** START Source **
Mississippi State Penitentiary

Conditions at the Mississippi State Penitentiary at Parchman, then known as Parchman Farm, became part of public civil rights discussions after activists were imprisoned there. In the spring of 1961, Freedom Riders came to the South to test the desegregation of public facilities. By the end of June 1963, Freedom Riders had been convicted in Jackson, Mississippi. Many were jailed in the Mississippi State Penitentiary at Parchman. Mississippi employed the trusty system, a hierarchical order of inmates that used some inmates to control and enforce punishment of other inmates.

In 1970, the civil rights lawyer Roy Haber began taking statements from inmates. He collected 50 pages of details of murders, rapes, beatings, and other abuses suffered by the inmates from 1969 to 1971 at the Mississippi State Penitentiary. In a landmark case known as Gates v. Collier (1972), four inmates represented by Haber sued the superintendent of Parchman Farm for violating their rights under the United States Constitution.

Federal Judge William C. Keady found in favor of the inmates, writing that Parchman Farm violated the civil rights of the inmates by inflicting cruel and unusual punishment. He ordered an immediate end to all unconstitutional conditions and practices. Racial segregation of inmates was abolished, as was the trusty system, which allowed certain inmates to have power and control over others.
** END Source **
** START Excerpted records **
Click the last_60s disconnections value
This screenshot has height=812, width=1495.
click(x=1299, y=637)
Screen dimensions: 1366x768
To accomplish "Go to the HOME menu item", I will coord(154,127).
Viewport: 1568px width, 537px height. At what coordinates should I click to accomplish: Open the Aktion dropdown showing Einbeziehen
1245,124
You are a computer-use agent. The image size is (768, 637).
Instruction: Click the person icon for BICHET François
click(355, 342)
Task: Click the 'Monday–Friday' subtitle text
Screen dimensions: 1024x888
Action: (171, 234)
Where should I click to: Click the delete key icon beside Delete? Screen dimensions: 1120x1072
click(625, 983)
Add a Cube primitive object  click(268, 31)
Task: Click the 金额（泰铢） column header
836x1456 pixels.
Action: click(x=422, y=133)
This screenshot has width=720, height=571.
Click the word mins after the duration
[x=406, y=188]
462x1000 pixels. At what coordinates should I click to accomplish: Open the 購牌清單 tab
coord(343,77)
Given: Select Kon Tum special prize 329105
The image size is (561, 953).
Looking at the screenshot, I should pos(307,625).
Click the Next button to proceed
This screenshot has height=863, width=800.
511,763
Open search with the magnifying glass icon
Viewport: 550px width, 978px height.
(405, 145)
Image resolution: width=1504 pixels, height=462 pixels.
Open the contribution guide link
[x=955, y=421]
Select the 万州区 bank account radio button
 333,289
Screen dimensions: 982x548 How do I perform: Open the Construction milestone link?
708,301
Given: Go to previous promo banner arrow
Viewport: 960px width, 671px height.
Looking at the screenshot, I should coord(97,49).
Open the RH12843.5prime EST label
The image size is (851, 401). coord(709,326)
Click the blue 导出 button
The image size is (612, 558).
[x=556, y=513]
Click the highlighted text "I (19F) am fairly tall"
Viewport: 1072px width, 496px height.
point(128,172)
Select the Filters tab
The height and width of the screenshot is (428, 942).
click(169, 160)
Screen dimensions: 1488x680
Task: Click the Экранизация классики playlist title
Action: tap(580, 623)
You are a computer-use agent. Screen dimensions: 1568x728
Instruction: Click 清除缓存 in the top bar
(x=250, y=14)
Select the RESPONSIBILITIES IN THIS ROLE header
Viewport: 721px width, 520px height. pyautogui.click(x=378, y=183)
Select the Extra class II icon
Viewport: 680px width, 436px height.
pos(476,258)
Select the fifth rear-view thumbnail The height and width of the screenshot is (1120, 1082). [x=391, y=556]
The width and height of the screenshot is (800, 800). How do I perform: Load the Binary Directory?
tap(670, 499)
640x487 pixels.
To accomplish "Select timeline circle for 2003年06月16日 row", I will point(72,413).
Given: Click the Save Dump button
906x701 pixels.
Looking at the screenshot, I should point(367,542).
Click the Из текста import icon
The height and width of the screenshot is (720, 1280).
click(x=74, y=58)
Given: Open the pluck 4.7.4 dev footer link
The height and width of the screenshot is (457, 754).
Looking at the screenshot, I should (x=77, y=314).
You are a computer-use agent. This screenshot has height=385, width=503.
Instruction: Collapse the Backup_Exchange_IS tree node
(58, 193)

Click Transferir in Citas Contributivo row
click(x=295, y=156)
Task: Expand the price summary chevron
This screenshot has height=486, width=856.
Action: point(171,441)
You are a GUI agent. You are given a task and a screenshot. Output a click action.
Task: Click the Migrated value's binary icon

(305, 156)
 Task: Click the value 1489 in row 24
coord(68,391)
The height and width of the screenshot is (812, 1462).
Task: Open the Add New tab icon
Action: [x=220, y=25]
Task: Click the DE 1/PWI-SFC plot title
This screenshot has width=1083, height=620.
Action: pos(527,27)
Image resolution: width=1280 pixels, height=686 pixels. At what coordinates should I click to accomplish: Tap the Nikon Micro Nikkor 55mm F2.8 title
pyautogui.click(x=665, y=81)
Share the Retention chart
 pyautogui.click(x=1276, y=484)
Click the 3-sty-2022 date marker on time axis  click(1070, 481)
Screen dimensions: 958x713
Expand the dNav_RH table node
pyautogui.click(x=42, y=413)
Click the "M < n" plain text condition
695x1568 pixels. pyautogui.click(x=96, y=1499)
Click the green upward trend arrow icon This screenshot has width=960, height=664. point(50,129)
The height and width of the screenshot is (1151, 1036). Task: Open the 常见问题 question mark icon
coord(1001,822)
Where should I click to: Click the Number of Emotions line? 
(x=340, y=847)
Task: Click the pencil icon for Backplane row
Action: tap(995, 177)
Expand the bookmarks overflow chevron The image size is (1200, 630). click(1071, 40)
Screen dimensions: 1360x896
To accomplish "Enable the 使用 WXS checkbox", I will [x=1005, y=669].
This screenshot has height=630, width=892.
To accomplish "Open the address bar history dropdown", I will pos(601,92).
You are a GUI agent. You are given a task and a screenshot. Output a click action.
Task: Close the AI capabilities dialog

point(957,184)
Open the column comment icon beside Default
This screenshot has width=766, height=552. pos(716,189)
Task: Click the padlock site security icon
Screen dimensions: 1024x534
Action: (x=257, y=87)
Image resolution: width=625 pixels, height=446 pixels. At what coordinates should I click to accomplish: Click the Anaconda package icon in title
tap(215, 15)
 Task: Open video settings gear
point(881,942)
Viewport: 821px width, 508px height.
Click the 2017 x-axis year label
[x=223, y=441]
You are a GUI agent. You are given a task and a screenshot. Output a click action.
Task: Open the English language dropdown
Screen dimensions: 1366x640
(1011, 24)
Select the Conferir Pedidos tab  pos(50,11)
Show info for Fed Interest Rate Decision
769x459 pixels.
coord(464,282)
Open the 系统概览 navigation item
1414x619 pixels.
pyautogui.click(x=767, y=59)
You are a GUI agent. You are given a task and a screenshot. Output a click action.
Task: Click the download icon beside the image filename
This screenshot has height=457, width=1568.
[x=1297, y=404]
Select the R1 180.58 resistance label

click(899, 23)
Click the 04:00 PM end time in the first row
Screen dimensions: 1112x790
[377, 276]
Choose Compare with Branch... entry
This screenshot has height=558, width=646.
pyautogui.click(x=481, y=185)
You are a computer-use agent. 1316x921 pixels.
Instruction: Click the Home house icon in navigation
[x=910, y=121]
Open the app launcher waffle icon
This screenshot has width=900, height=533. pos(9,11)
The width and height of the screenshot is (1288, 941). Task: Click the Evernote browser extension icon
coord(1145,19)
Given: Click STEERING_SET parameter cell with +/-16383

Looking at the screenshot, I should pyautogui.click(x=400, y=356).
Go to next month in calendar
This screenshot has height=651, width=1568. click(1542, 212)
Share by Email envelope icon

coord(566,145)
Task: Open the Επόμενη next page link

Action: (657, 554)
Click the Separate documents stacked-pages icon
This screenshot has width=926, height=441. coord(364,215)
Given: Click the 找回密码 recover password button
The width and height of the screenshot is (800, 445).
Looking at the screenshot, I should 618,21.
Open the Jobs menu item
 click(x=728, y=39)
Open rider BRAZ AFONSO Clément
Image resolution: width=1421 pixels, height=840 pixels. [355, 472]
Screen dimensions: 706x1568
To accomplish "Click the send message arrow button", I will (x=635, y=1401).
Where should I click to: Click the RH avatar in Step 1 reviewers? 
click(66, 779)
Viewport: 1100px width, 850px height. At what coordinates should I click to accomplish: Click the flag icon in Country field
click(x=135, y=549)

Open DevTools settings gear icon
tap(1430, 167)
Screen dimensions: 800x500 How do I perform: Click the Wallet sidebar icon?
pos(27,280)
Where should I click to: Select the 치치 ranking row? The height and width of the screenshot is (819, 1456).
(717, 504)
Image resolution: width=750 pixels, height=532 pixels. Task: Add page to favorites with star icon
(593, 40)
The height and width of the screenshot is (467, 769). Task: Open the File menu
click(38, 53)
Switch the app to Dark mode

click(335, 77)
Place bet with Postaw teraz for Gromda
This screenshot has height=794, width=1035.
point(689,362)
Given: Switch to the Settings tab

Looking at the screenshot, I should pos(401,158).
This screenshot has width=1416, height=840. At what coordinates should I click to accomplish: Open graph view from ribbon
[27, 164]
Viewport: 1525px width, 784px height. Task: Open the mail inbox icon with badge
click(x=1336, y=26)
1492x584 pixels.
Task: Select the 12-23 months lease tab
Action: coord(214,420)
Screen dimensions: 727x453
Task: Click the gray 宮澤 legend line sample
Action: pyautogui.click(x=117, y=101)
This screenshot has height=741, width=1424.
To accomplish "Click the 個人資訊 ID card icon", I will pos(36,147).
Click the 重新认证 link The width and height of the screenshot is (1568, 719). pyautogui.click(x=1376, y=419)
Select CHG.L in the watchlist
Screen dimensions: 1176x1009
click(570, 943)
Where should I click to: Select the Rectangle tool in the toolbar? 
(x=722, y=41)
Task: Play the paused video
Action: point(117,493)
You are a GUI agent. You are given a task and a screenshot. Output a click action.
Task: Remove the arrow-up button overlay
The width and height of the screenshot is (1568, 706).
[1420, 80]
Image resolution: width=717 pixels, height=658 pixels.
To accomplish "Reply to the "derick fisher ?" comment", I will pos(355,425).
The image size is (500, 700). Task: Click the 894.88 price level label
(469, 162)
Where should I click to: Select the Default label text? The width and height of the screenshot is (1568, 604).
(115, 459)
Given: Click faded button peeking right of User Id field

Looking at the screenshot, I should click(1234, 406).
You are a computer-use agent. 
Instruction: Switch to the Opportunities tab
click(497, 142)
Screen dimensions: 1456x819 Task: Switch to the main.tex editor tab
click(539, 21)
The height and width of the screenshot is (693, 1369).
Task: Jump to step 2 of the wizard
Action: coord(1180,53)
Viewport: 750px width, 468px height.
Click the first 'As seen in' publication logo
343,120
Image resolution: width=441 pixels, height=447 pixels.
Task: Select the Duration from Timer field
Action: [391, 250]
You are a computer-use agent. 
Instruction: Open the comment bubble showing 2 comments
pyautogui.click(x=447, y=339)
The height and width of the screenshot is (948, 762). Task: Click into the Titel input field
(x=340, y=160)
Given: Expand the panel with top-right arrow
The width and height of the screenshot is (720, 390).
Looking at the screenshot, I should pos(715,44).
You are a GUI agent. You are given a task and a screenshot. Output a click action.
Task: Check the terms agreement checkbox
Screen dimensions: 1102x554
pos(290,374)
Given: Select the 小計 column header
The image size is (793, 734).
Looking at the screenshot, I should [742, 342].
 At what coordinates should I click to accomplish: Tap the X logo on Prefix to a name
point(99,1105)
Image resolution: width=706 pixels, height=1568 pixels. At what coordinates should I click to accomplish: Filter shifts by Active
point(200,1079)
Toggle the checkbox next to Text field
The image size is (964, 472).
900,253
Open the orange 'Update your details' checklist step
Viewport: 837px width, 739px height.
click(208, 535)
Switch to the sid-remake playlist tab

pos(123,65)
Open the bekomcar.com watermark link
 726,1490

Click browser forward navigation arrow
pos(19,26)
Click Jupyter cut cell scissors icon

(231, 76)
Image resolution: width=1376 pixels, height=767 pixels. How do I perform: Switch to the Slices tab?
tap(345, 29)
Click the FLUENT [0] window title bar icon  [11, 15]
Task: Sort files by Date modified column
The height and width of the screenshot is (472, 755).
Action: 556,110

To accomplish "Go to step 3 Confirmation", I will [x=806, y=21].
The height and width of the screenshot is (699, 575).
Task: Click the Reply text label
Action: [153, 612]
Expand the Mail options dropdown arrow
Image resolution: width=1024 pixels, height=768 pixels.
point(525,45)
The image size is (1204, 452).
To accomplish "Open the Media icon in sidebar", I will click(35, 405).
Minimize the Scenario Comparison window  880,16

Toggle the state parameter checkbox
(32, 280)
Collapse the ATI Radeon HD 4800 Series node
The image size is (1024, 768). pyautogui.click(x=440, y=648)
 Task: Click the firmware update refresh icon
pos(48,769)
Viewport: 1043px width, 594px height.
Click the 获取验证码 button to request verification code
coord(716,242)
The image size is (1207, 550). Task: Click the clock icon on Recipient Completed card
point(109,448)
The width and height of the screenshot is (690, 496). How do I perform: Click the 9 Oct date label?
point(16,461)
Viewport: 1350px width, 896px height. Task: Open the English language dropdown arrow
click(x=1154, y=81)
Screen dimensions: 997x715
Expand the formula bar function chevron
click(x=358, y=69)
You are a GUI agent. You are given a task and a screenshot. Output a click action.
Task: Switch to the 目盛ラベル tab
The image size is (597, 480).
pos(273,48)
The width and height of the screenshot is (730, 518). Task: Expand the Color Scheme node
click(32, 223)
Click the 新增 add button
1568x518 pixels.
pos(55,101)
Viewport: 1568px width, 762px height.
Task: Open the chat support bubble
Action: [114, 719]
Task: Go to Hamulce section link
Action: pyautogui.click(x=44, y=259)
** END Excerpted records **
■ Written problem
Quote the penitentiary passage word for word, starting at "Conditions at the" and ending at "of other inmates.". These records were drawn from a separate source.

■ The reply
Conditions at the Mississippi State Penitentiary at Parchman, then known as Parchman Farm, became part of public civil rights discussions after activists were imprisoned there. In the spring of 1961, Freedom Riders came to the South to test the desegregation of public facilities. By the end of June 1963, Freedom Riders had been convicted in Jackson, Mississippi. Many were jailed in the Mississippi State Penitentiary at Parchman. Mississippi employed the trusty system, a hierarchical order of inmates that used some inmates to control and enforce punishment of other inmates.